Era la última historia de Pakula. La más fantástica y larga. La hoguera se apagaba.

– ¿Qué fue de los hijos del Rey Ciego? -preguntó Helena, riéndose por ese número excesivo de hijos.

Pakula pareció reflexionar; después lanzó unos juramentos antes de responder:

– Este lugar no es propicio para las revelaciones.

– Pero ¡ocurrió en el pasado! Es una leyenda.

– ¿Quién te dice que el poema del Mahabarata no es verdad?

– Según la opinión de los historiadores, todos los poemas fueron inventados.

– La Gran Batalla tuvo lugar… Sus historiadores no estaban presentes cuando los ejércitos se enfrentaron al norte de Panipat.

– Los hombres saben inventar bellas historias…

– Tienes el poder de remontarte en el tiempo y reencontrarte con los espíritus de los muertos. ¡Puedes verlo por ti misma!

– Tengo que estar en el lugar.

– Yo estaba en ese sitio y en ese momento y… -Dejó de hablar y se puso a escudriñar los alrededores.

– ¿Qué pasa?

– Utiliza tus dones y lo sabrás.

Helena cerró los ojos y abrió su espíritu a la noche.
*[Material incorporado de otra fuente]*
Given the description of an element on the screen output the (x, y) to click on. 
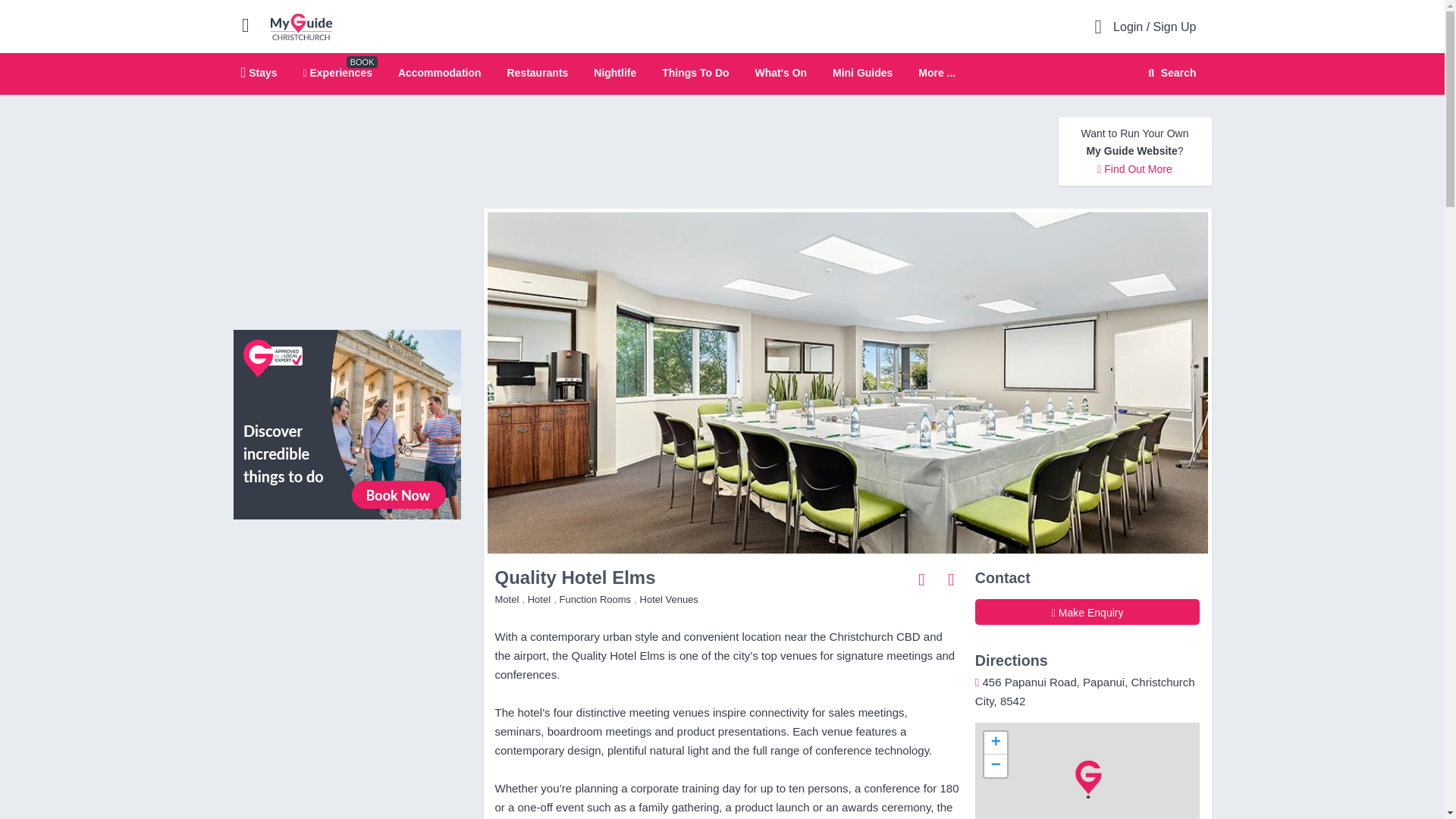
What's On (780, 72)
Add to My Guide (950, 579)
Search (1169, 72)
Things To Do (695, 72)
Mini Guides (862, 72)
Experiences (337, 72)
More ... (936, 72)
Nightlife (615, 72)
Stays (259, 72)
GetYourGuide Widget (346, 599)
Accommodation (439, 72)
My Guide Christchurch (300, 25)
Zoom in (995, 743)
Given the description of an element on the screen output the (x, y) to click on. 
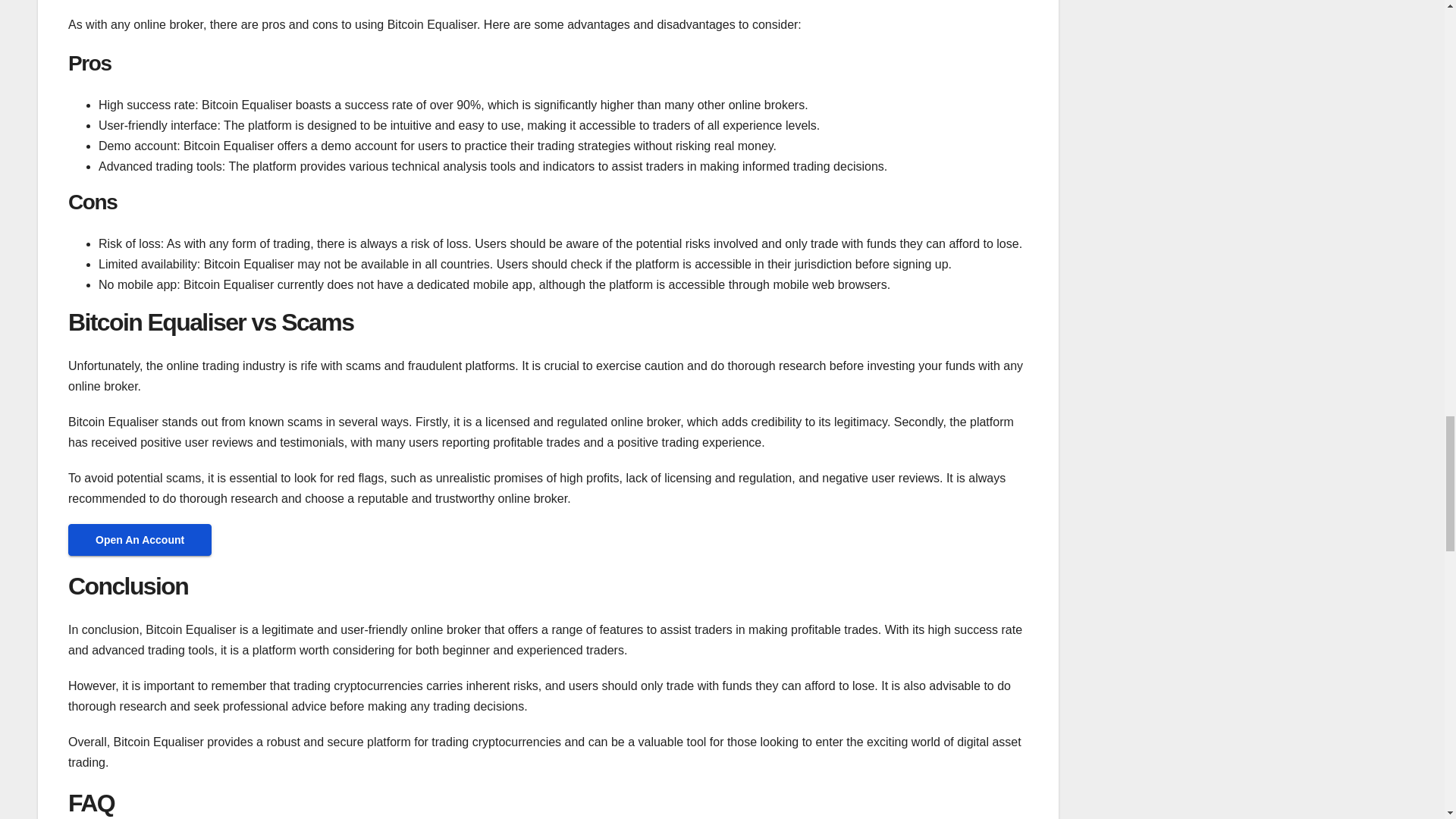
Open An Account (139, 540)
Open An Account (139, 539)
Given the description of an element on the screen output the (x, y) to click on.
Seguían merodeando por allí fantasmas y… había algo más.

– Está ahí -dijo ella.

– ¿Lo sientes?

– Lo percibo. No pertenece a nuestro mundo.

– Es un malhechor enviado por el Anciano de la Montaña. Mi Piedra Hablante bastará para echarlo -dijo Pakula, que dirigió el talismán hacia un punto preciso.

Se oyó un grito parecido al de un recién nacido, seguido de una ráfaga de viento. Helena perdió el contacto con esa presencia que había detectado.

– Se ha ido -dijo abriendo los ojos.

– Y no volverá esta noche. Intenta dormir. Mañana tenemos por delante una larga etapa.

– No es más que un simple poema. No hay ninguna revelación.

– Conozco otro que habla de mujeres estúpidas, feas y testarudas.